(HOW TO COMPLETE THIS TASK): Give back every entry below, exactly as written.

(DATA FOR ANALYSIS):
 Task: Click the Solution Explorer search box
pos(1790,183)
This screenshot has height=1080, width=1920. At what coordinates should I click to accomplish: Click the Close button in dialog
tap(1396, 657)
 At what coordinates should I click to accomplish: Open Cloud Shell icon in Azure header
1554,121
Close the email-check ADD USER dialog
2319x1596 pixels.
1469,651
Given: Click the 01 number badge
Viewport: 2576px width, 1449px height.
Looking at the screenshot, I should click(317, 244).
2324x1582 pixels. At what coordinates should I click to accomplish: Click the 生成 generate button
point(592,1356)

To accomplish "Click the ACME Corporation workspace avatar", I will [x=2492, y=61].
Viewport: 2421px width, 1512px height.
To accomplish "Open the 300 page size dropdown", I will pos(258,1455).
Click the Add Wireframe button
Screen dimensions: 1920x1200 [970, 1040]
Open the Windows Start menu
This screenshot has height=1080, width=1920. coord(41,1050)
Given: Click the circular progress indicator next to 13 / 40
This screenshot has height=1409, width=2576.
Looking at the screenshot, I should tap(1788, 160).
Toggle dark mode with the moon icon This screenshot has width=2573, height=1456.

(RESULT OF THIS EXERCISE):
 Task: Click the Solution Explorer search box
pos(1790,183)
This screenshot has height=1080, width=1920. At what coordinates should I click to accomplish: Click the Close button in dialog
tap(1396, 657)
 At what coordinates should I click to accomplish: Open Cloud Shell icon in Azure header
1554,121
Close the email-check ADD USER dialog
2319x1596 pixels.
1469,651
Given: Click the 01 number badge
Viewport: 2576px width, 1449px height.
Looking at the screenshot, I should click(317, 244).
2324x1582 pixels. At what coordinates should I click to accomplish: Click the 生成 generate button
point(592,1356)

To accomplish "Click the ACME Corporation workspace avatar", I will [x=2492, y=61].
Viewport: 2421px width, 1512px height.
To accomplish "Open the 300 page size dropdown", I will pos(258,1455).
Click the Add Wireframe button
Screen dimensions: 1920x1200 [970, 1040]
Open the Windows Start menu
This screenshot has height=1080, width=1920. coord(41,1050)
Given: Click the circular progress indicator next to 13 / 40
This screenshot has height=1409, width=2576.
Looking at the screenshot, I should tap(1788, 160).
Toggle dark mode with the moon icon This screenshot has width=2573, height=1456.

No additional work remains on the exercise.